Leopoldo Silva/Agência Senado
Leopoldo Silva/Agência Senado

Governo quer derrubar mudanças na MP da crise hídrica, diz secretário da Economia

Para Diogo Mac Cord, relatório é uma quebra de acordo com o governo de Jair Bolsonaro

Eduardo Rodrigues, Marlla Sabino, O Estado de S.Paulo

02 de outubro de 2021 | 20h43

BRASÍLIA - O secretário especial de Desestatização do Ministério da Economia, Diogo Mac Cord, atacou duramente o relatório do deputado Adolfo Viana (PSDB-BA) para MP da Crise Hídrica. Mac Cord considerou o texto uma “quebra de acordo” com o governo Jair Bolsonaro, que deverá trabalhar para derrubar as mudanças.

O relatório prevê o repasse do custo de construção de novos gasodutos para as contas de luz, a um custo estimado em R$ 33 bilhões pela Associação dos Grandes Consumidores Industriais de Energia e de Consumidores Livres (Abrace).

O secretário lembra que a MP da Eletrobras colocou como preço máximo para essa energia de reserva o valor do leilão A-6 de 2019 para térmicas a gás. “Estava muito claro na MP da Eletrobras  que preço teto era do leilão A-6. Se não fosse coberto por esse valor, não teria térmica. Não existe a menor possibilidade de apoiar esse tipo de dispositivo. Não é justo passar para consumidores se o preço for maior”, atacou Mac Cord.

O secretário da Economia lembra que energia elétrica e gás natural são combustíveis concorrentes no mundo todo e afirma que o consumidor de eletricidade não deve subsidiar os preços para o consumidor de gás.

“É inacreditável o esforço de alguns agentes para tentar fazer o consumidor de energia pagar pela infraestrutura do gás.
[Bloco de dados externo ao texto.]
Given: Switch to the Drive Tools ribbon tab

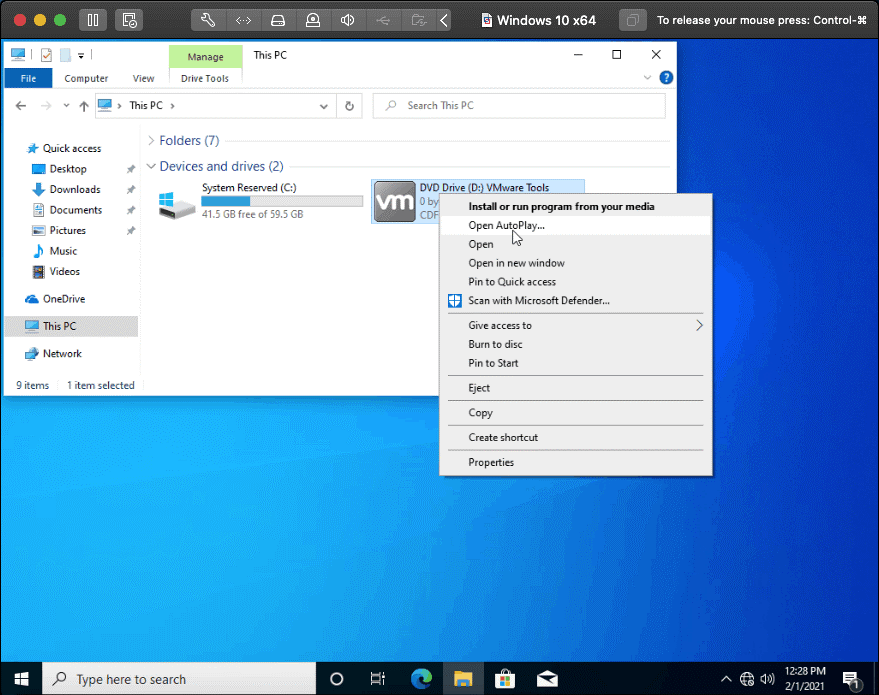Looking at the screenshot, I should [x=205, y=78].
É como colocar um sobrepreço no frango para subsidiar a carne”, comparou. “Sou defensor das usinas térmicas, que são importantíssimas para a segurança do sistema, mas elas têm que ter um preço viável. Se conseguirmos fazer térmicas em locais ermos por um preço razoável, ótimo, caso contrário elas têm que ser feitas em locais que já têm gás.”

O relator também incluiu no parecer uma nova prorrogação do subsídio ao carvão mineral usado em usinas térmicas, previsto para acabar em 2027. A tentativa de estender o benefício – também bancado pelos consumidores nas contas de luz – até 2035 foi considerada “insana” pelo secretário do Ministério da Economia, ainda mais nas vésperas da Conferência das Nações Unidas Sobre Mudança Climática, a COP 26.

“O correto é taxar o carbono. Se o carvão é barato, você cobra uma taxa pelas emissões. Se mesmo com essa penalidade, o carvão for competitivo, maravilha. Precisamos ter uma matriz elétrica diversificada, mas não a qualquer custo. O setor elétrico não pode ser fonte infinita de recursos para endereçar problemas de outros setores. Os municípios produtores deveriam ter aproveitado os recursos do carvão há muito tempo para se renovar”, disse Mac Cord.